Votre lettre m’a fait plaisir, ainsi que l’envoi des Annales suisses. J’aurais dû vous en remercier beaucoup plus tôt. Je suis très inexact dans ma correspondance, et c’est sans excuses, car mon lectorat me prend bien peu de temps. J’ai été à Paris en mars et votre lettre est d’avant, c’est vieux ! Vous avez bien fait de donner mon adresse à Liehburg, c’est le seul homme intéressant que j’aie vu ici — du point de vue littéraire ou idéologique. Je n’ai [rien lu]a de lui. Si « l’exécution » de ses drames répond à la grandeur de ses conceptions, ce doit être très fort. Et enfin, voilà quelqu’un qui a le sens de la mission des Suisses, je dirais presque qu’il me la révèle. Il faudra que nous en parlions : j’espère vous rencontrer une fois cet été. Je serai pour trois mois à Areuse, dès le 1er juillet.

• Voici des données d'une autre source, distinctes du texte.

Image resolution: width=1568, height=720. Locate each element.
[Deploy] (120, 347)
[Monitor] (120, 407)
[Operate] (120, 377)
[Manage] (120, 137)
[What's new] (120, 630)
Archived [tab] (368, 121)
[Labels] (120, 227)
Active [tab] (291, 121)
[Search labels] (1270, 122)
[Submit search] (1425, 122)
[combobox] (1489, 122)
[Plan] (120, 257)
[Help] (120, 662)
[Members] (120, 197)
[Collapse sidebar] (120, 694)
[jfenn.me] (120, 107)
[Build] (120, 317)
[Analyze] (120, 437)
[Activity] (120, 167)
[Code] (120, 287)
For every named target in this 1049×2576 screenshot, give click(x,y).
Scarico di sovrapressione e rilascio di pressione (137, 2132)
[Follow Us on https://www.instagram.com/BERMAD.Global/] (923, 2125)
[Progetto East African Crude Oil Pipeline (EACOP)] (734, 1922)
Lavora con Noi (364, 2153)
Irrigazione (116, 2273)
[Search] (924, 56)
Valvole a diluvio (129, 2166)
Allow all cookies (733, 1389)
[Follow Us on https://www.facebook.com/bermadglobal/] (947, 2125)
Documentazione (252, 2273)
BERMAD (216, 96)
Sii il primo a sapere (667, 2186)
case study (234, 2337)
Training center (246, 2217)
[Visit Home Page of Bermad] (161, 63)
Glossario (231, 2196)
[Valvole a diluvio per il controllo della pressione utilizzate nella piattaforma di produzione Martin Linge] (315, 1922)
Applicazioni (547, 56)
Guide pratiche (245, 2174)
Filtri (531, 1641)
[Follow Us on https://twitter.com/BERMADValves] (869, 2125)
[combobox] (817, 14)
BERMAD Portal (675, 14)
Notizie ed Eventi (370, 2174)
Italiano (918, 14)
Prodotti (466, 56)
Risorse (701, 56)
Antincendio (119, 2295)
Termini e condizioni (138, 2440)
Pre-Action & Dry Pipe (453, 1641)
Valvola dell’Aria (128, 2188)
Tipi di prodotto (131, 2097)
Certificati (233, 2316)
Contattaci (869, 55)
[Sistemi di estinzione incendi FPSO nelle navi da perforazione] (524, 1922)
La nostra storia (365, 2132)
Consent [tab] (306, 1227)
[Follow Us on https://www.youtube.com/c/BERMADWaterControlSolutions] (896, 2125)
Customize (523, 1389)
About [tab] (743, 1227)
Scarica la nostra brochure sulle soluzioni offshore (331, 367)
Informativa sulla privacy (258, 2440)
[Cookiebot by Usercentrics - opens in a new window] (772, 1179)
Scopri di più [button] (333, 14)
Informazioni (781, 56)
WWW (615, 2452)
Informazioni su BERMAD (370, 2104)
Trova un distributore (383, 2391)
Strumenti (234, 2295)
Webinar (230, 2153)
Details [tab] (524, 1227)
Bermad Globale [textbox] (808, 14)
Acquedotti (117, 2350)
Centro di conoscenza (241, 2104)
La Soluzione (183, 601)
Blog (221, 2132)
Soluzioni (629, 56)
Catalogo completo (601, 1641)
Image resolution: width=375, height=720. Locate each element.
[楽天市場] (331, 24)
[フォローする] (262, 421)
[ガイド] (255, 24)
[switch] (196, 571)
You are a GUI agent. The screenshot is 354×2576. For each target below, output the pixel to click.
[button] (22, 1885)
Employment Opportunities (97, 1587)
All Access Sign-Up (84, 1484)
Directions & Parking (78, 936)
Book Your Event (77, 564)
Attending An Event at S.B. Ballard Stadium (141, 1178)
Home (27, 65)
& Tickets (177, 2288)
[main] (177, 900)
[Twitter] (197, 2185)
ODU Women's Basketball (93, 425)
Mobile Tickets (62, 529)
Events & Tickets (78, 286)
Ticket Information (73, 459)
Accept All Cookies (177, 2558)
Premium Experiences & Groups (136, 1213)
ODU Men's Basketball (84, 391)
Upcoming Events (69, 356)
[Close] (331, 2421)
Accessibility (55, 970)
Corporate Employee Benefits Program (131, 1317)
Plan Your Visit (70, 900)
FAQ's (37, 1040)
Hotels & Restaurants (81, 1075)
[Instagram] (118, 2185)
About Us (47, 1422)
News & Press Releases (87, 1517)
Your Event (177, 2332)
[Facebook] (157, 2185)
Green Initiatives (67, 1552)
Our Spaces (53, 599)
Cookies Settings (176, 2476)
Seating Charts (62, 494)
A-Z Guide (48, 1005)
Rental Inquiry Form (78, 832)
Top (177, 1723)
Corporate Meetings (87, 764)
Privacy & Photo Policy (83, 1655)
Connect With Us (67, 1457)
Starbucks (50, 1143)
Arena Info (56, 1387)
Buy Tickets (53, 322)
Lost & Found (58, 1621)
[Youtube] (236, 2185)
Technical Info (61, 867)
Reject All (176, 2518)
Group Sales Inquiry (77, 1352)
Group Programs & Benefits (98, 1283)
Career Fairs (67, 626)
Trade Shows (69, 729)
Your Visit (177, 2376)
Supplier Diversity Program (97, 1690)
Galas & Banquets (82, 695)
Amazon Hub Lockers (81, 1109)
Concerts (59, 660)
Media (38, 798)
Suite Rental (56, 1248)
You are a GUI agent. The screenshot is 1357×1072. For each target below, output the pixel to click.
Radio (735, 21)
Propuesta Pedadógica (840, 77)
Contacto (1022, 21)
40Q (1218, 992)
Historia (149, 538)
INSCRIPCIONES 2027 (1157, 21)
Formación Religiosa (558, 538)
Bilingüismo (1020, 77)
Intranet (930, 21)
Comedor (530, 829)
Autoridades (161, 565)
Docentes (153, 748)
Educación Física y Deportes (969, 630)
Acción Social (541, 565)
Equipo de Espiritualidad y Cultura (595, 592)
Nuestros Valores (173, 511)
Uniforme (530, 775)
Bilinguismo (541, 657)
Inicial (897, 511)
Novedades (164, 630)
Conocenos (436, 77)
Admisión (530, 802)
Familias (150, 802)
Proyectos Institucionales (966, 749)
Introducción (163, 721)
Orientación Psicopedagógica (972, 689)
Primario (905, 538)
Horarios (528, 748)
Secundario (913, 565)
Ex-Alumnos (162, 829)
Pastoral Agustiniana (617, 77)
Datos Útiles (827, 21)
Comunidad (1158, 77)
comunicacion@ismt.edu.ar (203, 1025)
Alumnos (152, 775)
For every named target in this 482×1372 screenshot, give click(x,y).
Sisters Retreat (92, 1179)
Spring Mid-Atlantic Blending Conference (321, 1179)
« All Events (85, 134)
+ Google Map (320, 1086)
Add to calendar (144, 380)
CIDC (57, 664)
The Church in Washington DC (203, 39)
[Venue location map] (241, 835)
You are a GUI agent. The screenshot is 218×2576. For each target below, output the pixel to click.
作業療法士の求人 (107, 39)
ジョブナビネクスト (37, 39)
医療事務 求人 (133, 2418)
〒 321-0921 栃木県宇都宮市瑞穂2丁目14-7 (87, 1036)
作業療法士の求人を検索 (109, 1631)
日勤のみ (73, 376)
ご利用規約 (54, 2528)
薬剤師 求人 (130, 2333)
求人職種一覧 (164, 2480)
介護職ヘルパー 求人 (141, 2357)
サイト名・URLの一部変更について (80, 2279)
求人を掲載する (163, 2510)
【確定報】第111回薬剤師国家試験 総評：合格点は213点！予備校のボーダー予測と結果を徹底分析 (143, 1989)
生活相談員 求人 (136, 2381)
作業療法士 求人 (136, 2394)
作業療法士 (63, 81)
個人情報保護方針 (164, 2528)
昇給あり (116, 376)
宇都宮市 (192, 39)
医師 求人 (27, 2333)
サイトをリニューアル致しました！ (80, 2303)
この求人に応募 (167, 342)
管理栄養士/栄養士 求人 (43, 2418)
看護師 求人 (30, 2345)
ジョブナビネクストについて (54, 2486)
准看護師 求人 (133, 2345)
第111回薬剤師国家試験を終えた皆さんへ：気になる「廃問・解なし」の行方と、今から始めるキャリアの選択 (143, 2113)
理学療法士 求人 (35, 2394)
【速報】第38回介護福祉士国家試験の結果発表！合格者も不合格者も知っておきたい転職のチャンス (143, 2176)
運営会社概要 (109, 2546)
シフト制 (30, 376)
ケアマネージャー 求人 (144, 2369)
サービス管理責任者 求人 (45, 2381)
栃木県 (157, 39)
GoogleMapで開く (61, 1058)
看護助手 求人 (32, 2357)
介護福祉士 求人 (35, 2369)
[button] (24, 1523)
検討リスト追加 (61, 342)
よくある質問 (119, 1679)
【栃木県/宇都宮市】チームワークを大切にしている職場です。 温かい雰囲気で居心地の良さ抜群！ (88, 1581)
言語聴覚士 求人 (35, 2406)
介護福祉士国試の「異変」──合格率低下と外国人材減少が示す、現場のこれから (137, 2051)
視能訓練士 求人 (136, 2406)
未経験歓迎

À propos de Suisse, Mounier m’a parlé en mars du projet de numéro spécial d’Esprit, et m’a montré le projet élaboré par les Lausannois. Une bouillabaisse. À présent, il paraît que tout est renvoyé. Si vous pouviez m’en parler, j’en serais content. Mounier viendra ici pour quelques jours en juin, et nous pourrions faire avancer les choses. À mon avis, il faudrait cinq à six articles au maximum, et une communauté sinon de ton, du moins de but manifeste, c’est-à-dire pas d’articles sur la Nouvelle Société helvétique et autres archéologies sentimentales, mais : une déclaration [p. 2] d’ensemble sur le rôle de la Suisse et sa raison d’être ; une étude sur le fédéralisme, une sur la culture, une sur l’enseignement, une sur la politique intérieure, et des notes sur des points plus particuliers et sensibles. Objectif : orienter les partis et les jeunes gens vers une création commune, dégager ce qui est valable de ce qui est périmé dans nos débats actuels, enfin : agir sur les Suisses, et non pas présenter aux Français un prospectus plus ou moins alléchant de nos spécialités locales. C’est ce que Lausanne ne paraît pas avoir bien compris…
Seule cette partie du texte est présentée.